Schreckliche Nachrichten treffen aus Niederländisch-Indien ein. Die Westküste der Insel Sumatra ist am Montag von einem verheerenden Erdbeben heimgesucht worden, das im Distrikt Padang Zerstörungen von katastrophalem Ausmaß angerichtet hat.[1] Im Mittelpunkt des Unglücks steht die Stadt Padang-Pandjang im Hochland; Berichten zufolge liegt sie beinahe vollständig in Trümmern.[2] Die Zahl der Todesopfer wird bereits auf weit über hundert geschätzt. Zudem werden zahlreiche Verletzte gemeldet.[3]

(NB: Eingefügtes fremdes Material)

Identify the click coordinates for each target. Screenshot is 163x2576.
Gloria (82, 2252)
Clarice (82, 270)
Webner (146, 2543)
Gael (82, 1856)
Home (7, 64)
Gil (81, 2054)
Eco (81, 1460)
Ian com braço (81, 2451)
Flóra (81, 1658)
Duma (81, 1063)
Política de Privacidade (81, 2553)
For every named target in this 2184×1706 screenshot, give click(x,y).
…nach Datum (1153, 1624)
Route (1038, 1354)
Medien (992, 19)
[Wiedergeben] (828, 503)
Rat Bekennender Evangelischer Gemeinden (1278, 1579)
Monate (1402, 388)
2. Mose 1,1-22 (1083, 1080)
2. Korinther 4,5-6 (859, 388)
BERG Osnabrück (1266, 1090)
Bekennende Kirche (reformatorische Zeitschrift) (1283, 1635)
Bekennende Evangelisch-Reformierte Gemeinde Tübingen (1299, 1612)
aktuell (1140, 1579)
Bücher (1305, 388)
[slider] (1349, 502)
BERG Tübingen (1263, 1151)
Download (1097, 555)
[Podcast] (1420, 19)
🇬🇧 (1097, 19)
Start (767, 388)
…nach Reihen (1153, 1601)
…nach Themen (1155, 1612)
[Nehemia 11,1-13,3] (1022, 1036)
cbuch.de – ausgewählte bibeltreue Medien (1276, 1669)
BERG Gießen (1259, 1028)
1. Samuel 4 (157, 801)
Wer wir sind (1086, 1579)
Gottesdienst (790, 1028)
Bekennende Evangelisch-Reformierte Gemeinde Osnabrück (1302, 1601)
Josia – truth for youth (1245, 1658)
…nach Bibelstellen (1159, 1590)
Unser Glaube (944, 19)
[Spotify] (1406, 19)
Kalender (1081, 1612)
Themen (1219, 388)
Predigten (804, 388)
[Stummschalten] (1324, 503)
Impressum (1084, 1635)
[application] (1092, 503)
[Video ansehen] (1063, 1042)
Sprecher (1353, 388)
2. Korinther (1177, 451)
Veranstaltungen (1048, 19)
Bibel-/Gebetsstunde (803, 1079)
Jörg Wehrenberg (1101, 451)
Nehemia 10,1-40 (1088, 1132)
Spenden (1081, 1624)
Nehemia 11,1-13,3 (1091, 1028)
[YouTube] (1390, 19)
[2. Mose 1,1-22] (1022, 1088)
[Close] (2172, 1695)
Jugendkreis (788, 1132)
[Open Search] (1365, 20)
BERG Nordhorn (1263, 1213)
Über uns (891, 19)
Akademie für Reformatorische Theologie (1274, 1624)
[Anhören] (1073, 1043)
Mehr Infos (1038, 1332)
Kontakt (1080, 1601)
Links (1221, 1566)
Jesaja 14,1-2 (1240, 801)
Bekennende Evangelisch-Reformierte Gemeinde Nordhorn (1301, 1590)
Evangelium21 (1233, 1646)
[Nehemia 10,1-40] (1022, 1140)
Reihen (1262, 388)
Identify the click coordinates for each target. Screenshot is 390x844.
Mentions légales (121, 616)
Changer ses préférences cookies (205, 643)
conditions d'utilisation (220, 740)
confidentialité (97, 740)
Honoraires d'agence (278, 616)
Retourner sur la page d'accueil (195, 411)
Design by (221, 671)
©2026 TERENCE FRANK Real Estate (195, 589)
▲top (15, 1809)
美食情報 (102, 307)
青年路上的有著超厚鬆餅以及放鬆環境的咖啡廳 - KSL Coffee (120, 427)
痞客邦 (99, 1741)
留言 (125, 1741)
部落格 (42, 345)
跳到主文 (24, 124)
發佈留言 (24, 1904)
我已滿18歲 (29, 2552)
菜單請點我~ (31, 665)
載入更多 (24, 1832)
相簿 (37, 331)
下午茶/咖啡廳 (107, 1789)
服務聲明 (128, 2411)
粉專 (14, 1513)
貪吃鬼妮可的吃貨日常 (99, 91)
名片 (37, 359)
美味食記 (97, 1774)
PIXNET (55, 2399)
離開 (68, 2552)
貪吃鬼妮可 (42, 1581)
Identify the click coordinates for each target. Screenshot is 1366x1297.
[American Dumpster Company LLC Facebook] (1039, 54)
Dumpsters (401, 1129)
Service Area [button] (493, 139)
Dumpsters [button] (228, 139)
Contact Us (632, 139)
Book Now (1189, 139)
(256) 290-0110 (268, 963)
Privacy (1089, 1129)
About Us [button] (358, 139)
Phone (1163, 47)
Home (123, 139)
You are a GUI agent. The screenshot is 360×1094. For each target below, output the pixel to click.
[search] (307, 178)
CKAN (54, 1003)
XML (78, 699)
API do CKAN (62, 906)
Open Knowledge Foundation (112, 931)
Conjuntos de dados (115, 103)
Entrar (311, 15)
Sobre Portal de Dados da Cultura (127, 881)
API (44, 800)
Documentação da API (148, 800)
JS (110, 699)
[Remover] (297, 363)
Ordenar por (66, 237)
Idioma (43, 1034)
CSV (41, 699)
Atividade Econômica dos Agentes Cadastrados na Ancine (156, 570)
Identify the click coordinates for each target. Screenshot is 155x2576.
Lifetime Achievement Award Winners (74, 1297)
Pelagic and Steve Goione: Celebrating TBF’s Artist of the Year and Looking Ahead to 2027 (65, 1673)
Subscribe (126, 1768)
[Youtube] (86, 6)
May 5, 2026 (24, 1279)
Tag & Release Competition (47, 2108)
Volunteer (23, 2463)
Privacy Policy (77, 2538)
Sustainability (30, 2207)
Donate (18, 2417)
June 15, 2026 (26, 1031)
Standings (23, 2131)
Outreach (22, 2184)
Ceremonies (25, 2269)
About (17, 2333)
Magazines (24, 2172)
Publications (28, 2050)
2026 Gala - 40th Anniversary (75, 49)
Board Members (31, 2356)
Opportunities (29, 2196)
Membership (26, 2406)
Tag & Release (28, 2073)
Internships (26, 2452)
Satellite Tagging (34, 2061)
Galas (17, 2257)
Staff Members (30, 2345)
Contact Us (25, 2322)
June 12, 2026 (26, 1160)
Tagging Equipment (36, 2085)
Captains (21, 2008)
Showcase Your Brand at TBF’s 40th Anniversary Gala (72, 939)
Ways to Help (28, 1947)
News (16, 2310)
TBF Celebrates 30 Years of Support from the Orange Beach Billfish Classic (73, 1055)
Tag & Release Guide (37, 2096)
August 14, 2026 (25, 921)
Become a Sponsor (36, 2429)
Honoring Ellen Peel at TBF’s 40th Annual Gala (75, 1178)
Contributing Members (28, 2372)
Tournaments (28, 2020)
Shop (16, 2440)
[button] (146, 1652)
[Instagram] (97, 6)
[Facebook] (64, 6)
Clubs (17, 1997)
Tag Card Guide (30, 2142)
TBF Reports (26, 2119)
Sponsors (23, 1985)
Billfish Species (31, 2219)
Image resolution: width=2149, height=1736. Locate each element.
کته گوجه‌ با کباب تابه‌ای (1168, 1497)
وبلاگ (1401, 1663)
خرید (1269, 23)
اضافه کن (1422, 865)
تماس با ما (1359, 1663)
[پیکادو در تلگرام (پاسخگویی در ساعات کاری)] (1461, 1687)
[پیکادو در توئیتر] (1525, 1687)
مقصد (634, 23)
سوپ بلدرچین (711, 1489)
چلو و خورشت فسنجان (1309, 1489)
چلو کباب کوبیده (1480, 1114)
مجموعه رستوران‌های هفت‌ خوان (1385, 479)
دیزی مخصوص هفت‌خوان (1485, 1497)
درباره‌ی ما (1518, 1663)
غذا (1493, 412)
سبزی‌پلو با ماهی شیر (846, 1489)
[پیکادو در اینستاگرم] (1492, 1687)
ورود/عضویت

Die Zerstörungen in Padang-Pandjang sind kaum zu überblicken. Fast sämtliche Gebäude der Stadt sind eingestürzt.[4][2] Unter den Toten befindet sich auch ein Europäer, der Adjutant-Apotheker Schmidt.[4] Wie der Nieuwe Rotterdamsche Courant meldet, kam dieser auf tragische Weise ums Leben, als er versuchte, ein Kind aus einem einstürzenden Gebäude zu retten. Er wurde von einer herabfallenden Mauer erschlagen, während Mutter und Kind im letzten Augenblick entkommen konnten.[4] Auch in umliegenden Ortschaften ist das Ausmaß der Zerstörung schwerwiegend. Aus Soergei Boeloe werden siebzehn Tote gemeldet, aus Solok fünfzehn.[3]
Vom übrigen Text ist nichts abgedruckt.